I'm really happy for your great availability...here it is the opensource...that's what I like and probably love. Yes it's hosted at sourceforge ! The project name is JxHub and here it is the url: http://www.sourceforge.net/projects/jxhub Most of the protocol is implemented, it seems to go well..but you know the rest of the story...

Tell me if you want to access the cvs repository with other permissions.

Meanwhile I'm going to try the snippet for 0.9.x ... (I'm using Mina Snapshot 0.9.1 I tryied this for the bind problem on Unix, I wrote also for this one in the mailing list...I have to wait a minute or more for port unbind ! But this is the minor problem for now...)

Best regards Niklas
Bye, Alex

Niklas Therning wrote:

Alessandro Torrisi wrote:

IoThreadPoolFilter f = (IoThreadPoolFilter)
reg.getIoAcceptor(TransportType.SOCKET).getFilterChain().get("threadPool");
f.setMaximumPoolSize(10);

I discovered that this piece of code gives me "NullPointerException", I have no FilterChain applied to the Acceptor and in my Eclipse debugger I can see:


From what I can tell from the code you have included below you are using MINA 0.9. As I explained in my previous mail the code above will only work in MINA 0.8 (in 0.9 you will get an NPE since f will be null). In MINA 0.9 you can try to to extend SimpleServiceRegistry instead as I described earlier:

public class MyServiceRegistry extends SimpleServiceRegistry {
    public MyServiceRegistry() {
        super();
        threadPoolFilter.setMaximumPoolSize(10);
    }
}

Please note that the most important thing for scalability is that you never perform any blocking operations in your IoHandler implementation.

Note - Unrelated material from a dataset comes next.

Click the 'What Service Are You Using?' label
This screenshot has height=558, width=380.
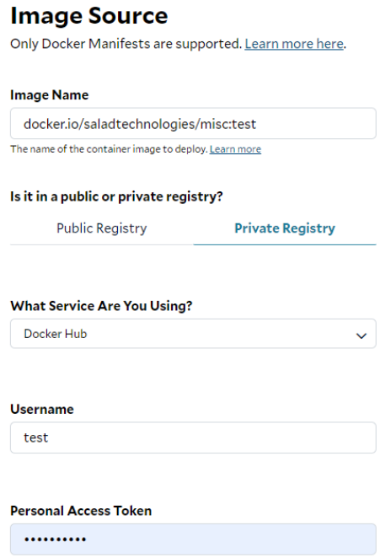click(x=101, y=306)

Or at least make sure that they only block for a very short time. The code samples you included do not give enough information on whether you have any blocking operations.

...

I'm stopped ! I don't know where to look. I think there's too little documentation or too few examples for Mina, I think more complex samples are needed !
Regards, Alex


Yes, you may be right about that. But your open source DC server will be an excellent example of a more complex MINA application. In the meantime the MINA community is here to help you out.

BTW, is your open source project hosted somewhere publicly like on sourceforge? If it is I could have a look if you want to.

/Niklas


Niklas Therning wrote:

No, the number of threads in your thread pool does not limit the number of concurrent clients. That's actually one of the big benefits of using MINA. Since everything is event based you can use a small number of threads to handle a larger number of connections.

Please, try to set the max pool size to a small number (5-10 maybe) and see if this has any impact on the performance.

/Niklas

Alessandro Torrisi wrote:

But in this way I will limit users max number in the hub server I think...
Is there any way to have a significant increase of performance ?

Regards,
Alex.


Niklas Therning wrote:

Alessandro Torrisi wrote:

Hi ! I'm developing a free and opensource Direct Connect software (P2P server). Now that protocol implementation is quite complete I'm testing with lot of connections. When connections are made in a concurrent way (50-100 a time), the server seems to be blocked... Can I do something to improve performance, adjusting some parameter or applying some programming pattern directly on Mina ? I've listened about Thread Pools on SocketAcceptor and IoThreadPool but I didn't find any tutorial or documentation, is it possible to directly configure these ones ?






Yes. By default the maximum thread pool size equals Integer.MAX_VALUE. It can be changed but this has changed bewteen MINA 0.8 and 0.9.

In 0.8, when using SimpleServiceRegistry, you can configure the maximum pool size like this:

IoThreadPoolFilter f = (IoThreadPoolFilter)
reg.getIoAcceptor(TransportType.SOCKET).getFilterChain().get("threadPool");
f.setMaximumPoolSize(10);

In 0.9 its not that easy since the ThreadPoolFilter used by SimpleServiceRegistry isn't accessible until a session has been created. You could try to extend SimpleServiceRegistry and configure the protected threadPoolFilter yourself:

public class MyServiceRegistry extends SimpleServiceRegistry {
    public MyServiceRegistry() {
        super();
        threadPoolFilter.setMaximumPoolSize(10);
    }
}

And then instead of using SimpleServiceRegistry you use MyServiceRegistry.

Both of these approaches will use a thread pool of at most 10 threads.